The Marquis of Buckingham mentioned by Busino was George Villiers, who was the successor of John Ramsay and Robert Carr as the King's "favorite minion." In one interpretation, the masque may have failed with James because it was too obviously critical of the King's personal vices — "his excessive fondness for Buckingham, upon whom he lavished titles, wealth and sexual favours; his frequent inebriation; and his squandering of court revenues on over-lavish banqueting and drink."

==Revision==
The difficulties of the masque's creators were compounded by the fact that James's queen and Charles's mother, Anne of Denmark, who had missed the first performance due to illness, commanded a second, which occurred on Shrove Tuesday, 17 February. Jonson did a major rewrite on his text, adding a new anti-masque as its start called For the Honor of Wales, full of broad dialect humour. This revision was apparently not enough to please the naysayers among the courtly audience. Busino, for his part, disapproved of the bare-breasted costumes of some of the female masquers. But the anti-masque, which Jonson had invented in The Masque of Queens in 1609, became more prominent in Jonson's subsequent works in the genre, often opening the masque as in For the Honor of Wales. Other writers of masques were influenced in the same direction, as in The Triumph of Beauty by James Shirley (published 1646).

==Aftermath==
The career of neither Jonson nor Jones was severely impacted by the failure of Pleasure Reconciled. Jonson continued as the Court's primary author of masques for more than a decade, and Jones designed the masques for an even longer period. When the Whitehall Banqueting House burned down in January 1619, Jones replaced it with a building that is widely considered his masterpiece in architecture (see: Banqueting House, Whitehall).

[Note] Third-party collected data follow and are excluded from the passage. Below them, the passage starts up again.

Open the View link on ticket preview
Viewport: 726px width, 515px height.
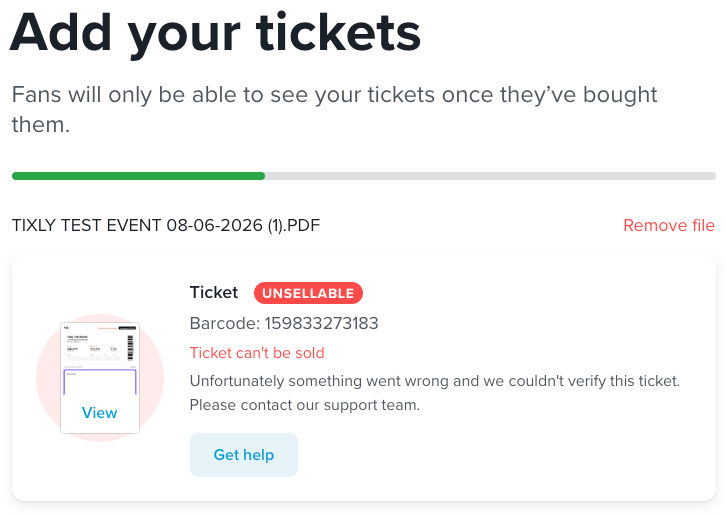click(x=100, y=413)
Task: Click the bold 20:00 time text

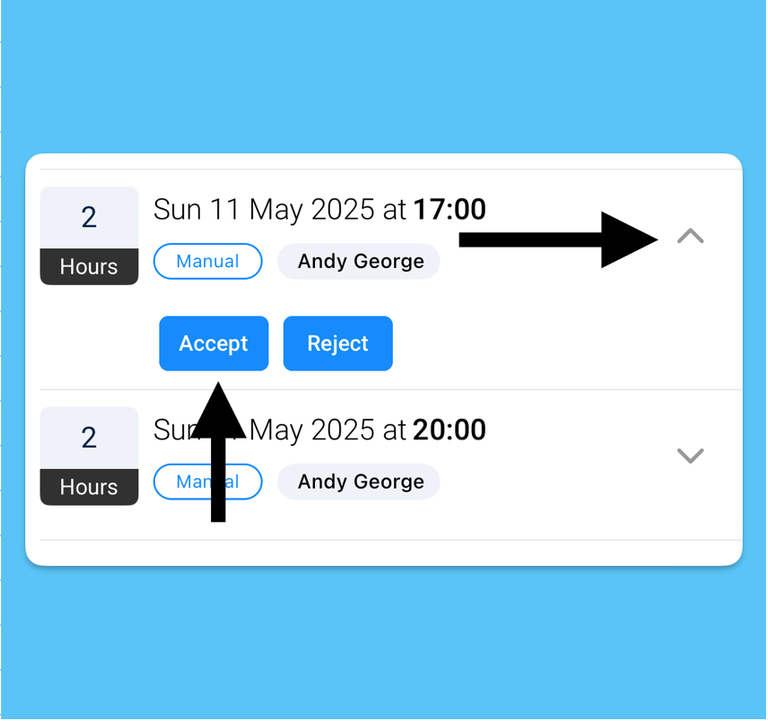Action: pyautogui.click(x=449, y=430)
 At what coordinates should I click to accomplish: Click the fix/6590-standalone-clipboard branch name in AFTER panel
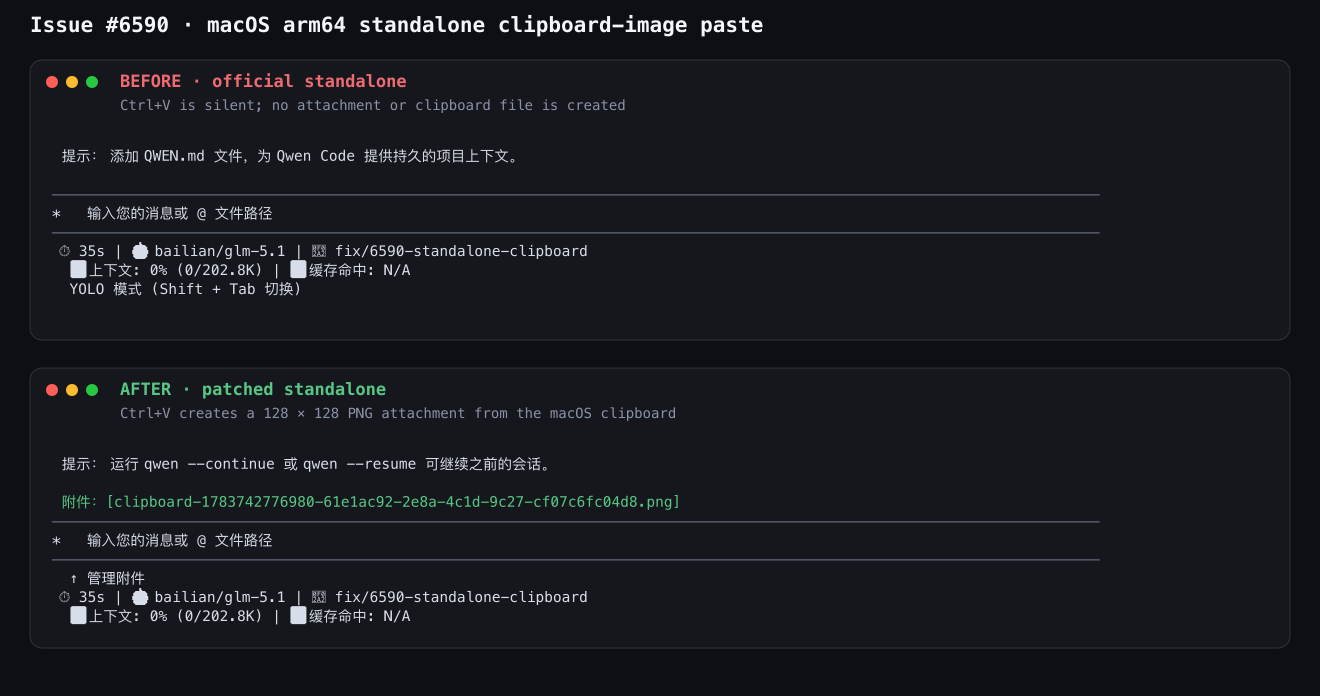click(461, 597)
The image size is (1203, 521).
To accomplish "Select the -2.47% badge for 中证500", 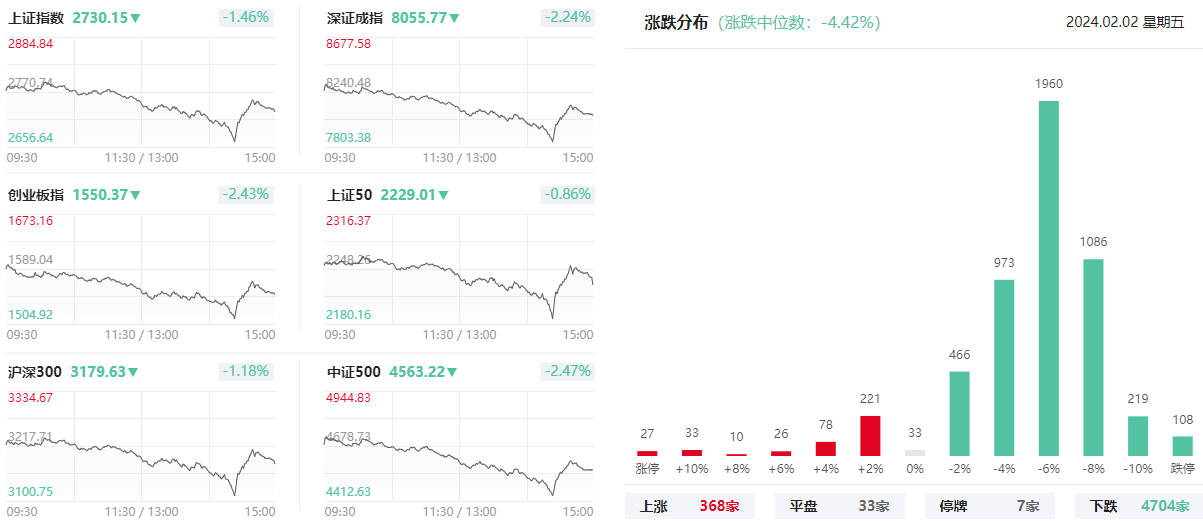I will [568, 371].
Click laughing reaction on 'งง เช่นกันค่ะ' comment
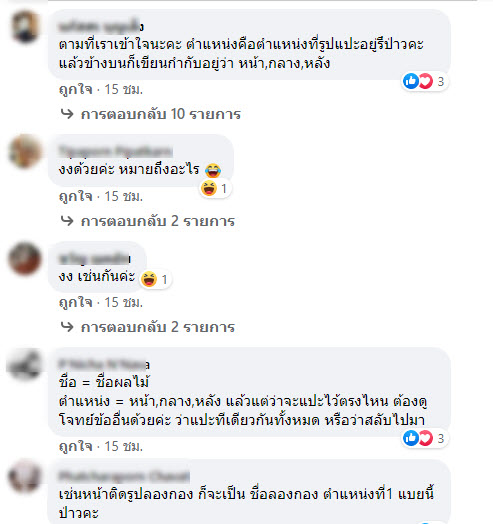The height and width of the screenshot is (524, 493). click(x=149, y=279)
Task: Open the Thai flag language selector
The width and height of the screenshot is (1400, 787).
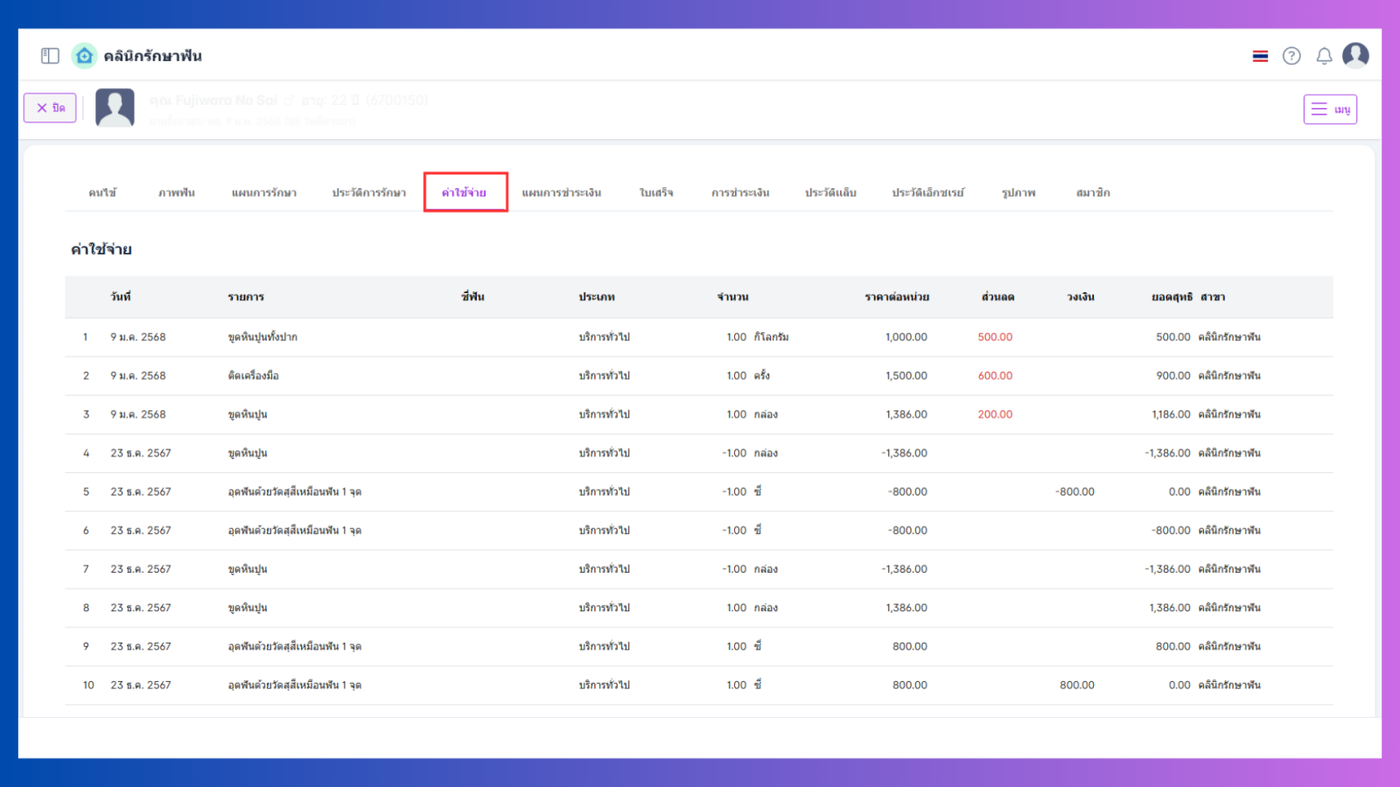Action: pyautogui.click(x=1260, y=56)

Jonson's text for the masque was first published in the second folio of his collected works in 1641. That text ends with the claim that the masque "pleased the King so well, as he would see it again"— one of the more outrageous fabrications in English literature. (Jonson had died in 1637, and can't be blamed for it.) The text also exists in a transcript by the professional scribe Ralph Crane, which was prepared for Sir Dudley Carleton.

==Sources==
- Bradley, Jesse Franklin, and Joseph Quincy Adams. The Jonson Allusion Book: A Collection of Allusions to Ben Jonson from 1597 to 1700. New Haven, Yale University Press, 1922.
- Cummings, Robert Mackill. Seventeenth-Century Poetry: An Annotated Anthology. London, Blackwell, 2000.
- Leapman, Michael. Inigo: The Troubled Life of Inigo Jones, Architect of the English Renaissance. London, Headline Book Publishing, 2003.
- Mueller, Janel M., and David Loewenstein, eds. The Cambridge History of Early Modern English Literature. Cambridge, Cambridge University Press, 2002.
- Orgel, Stephen. Ben Jonson: The Complete Masques. New Haven, Yale University Press, 1969.
- Smith, Mark Michael. Hearing History: A Reader. Athens, GA, University of Georgia Press, 2004.